Work instructions
**a)** Please format the rows starting with the line with "低ダメージのカラーを楽しみたい方へ (288, 1110)" and going on through the line with "髪や頭皮でお悩みがある方へ (368, 1110)" as a numbered list, leaving out any blank lines.
**b)** Resume the passage on Sweden from the point where it stops.

Excerpt to read
———
“If all the world were like Sweden there would be no news to report. The last time that Sweden hit the front page was when its foreign minister, Anna Lindh, was knifed to death by a madman nine years ago on the eve of a referendum on Swedish entry into the Euro zone. The time before that was in the distant past,” from a column I wrote just a couple of years ago. But now, to everyone’s surprise — both inside and outside Sweden — this quietness of the news has been unexpectedly overturned. A newly elected Socialist government, thanks to the vote of the Swedish Democrats, an anti-immigrant and anti-European party, could not pass its budget and so the prime minister has called for new elections in March. Voters are wondering aloud what has happened to the famed Swedish stability and consensus making.
Sweden is probably the most successful country in the world, that is if you factor in not just national income but combined averages in the longevity of its people, female equality, low infant mortality and high levels of education. A study by Professor Richard Florida of Carnegie Mellon University, which measures the kind of creativity most useful to business — talent, technology and tolerance — puts Sweden number one in Europe and ahead of the US.
———
Data to process

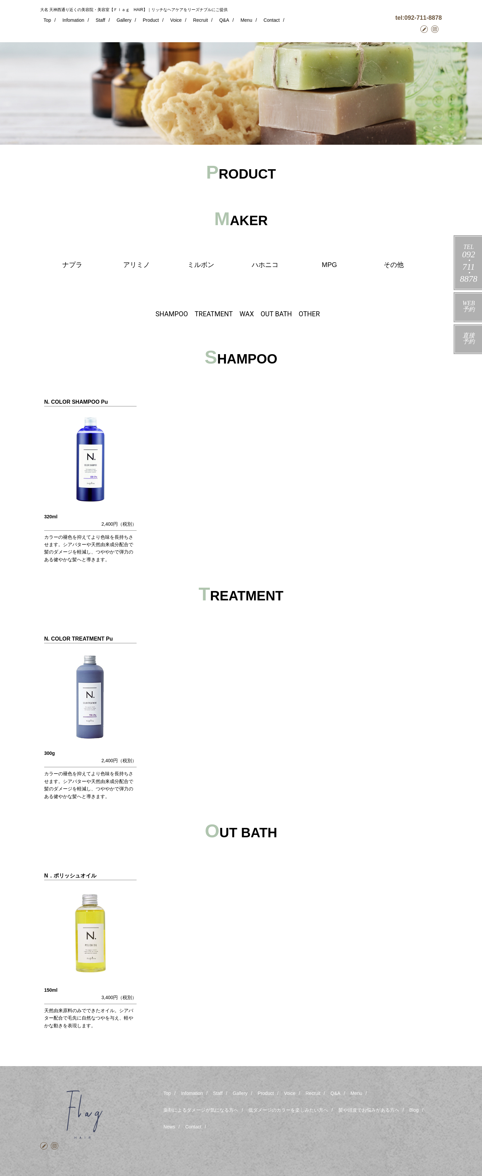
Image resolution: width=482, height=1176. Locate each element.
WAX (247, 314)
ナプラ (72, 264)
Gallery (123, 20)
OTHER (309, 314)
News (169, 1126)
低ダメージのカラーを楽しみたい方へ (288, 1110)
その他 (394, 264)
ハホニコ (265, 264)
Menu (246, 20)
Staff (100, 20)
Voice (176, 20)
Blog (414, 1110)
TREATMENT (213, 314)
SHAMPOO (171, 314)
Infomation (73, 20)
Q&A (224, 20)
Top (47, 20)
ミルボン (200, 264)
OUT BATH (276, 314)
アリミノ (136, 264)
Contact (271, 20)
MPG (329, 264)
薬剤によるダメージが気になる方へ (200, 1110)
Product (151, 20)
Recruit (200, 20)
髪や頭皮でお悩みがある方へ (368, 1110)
———
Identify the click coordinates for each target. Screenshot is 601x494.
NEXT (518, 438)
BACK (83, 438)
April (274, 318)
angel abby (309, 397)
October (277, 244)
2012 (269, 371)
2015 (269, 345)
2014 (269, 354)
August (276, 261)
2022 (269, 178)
———
Written responses
**a)**
1. 低ダメージのカラーを楽しみたい方へ (288, 1110)
2. その他 (394, 264)
3. ハホニコ (265, 264)
4. Menu (246, 20)
5. Staff (100, 20)
6. Voice (176, 20)
7. Blog (414, 1110)
8. TREATMENT (213, 314)
9. SHAMPOO (171, 314)
10. Infomation (73, 20)
11. Q&A (224, 20)
12. Top (47, 20)
13. ミルボン (200, 264)
14. OUT BATH (276, 314)
15. アリミノ (136, 264)
16. Contact (271, 20)
17. MPG (329, 264)
18. 薬剤によるダメージが気になる方へ (200, 1110)
19. Product (151, 20)
20. Recruit (200, 20)
21. 髪や頭皮でお悩みがある方へ (368, 1110)

**b)**
Swedes have consciously chosen not to take the Anglo-Saxon road. They accept they have one of the lowest after tax pay envelopes in the western world. Moreover, Swedes would rather take long holidays and a short workweek than push up the national income figures. Nevertheless, over the last 12 years, Sweden has been the best performing economy in the western world, bar Norway (with its oil) and Switzerland. Its present growth rate, although low, is better than almost every other European country.
To understand the Swedes fully one must consider its urge for solitude and separateness. If one walks down the out-of-the-way, dirt track that led me to the shores of the Baltic on the island of Faro one will come, hidden both by forest and the unwillingness of the local people to divulge its whereabouts, to the house of the famed filmmaker, the late Ingmar Bergman. For a lifetime, Bergman chronicled the Swedish soul, its solitariness, its obsessiveness and its melancholia, a trait he shared with other Swedish artistic geniuses; it is in the poetry of the recent Nobel Literature prize winner Transtromer, the music of Stenhammar, the paintings of Zorn and the writings of Strindberg and Dagerman.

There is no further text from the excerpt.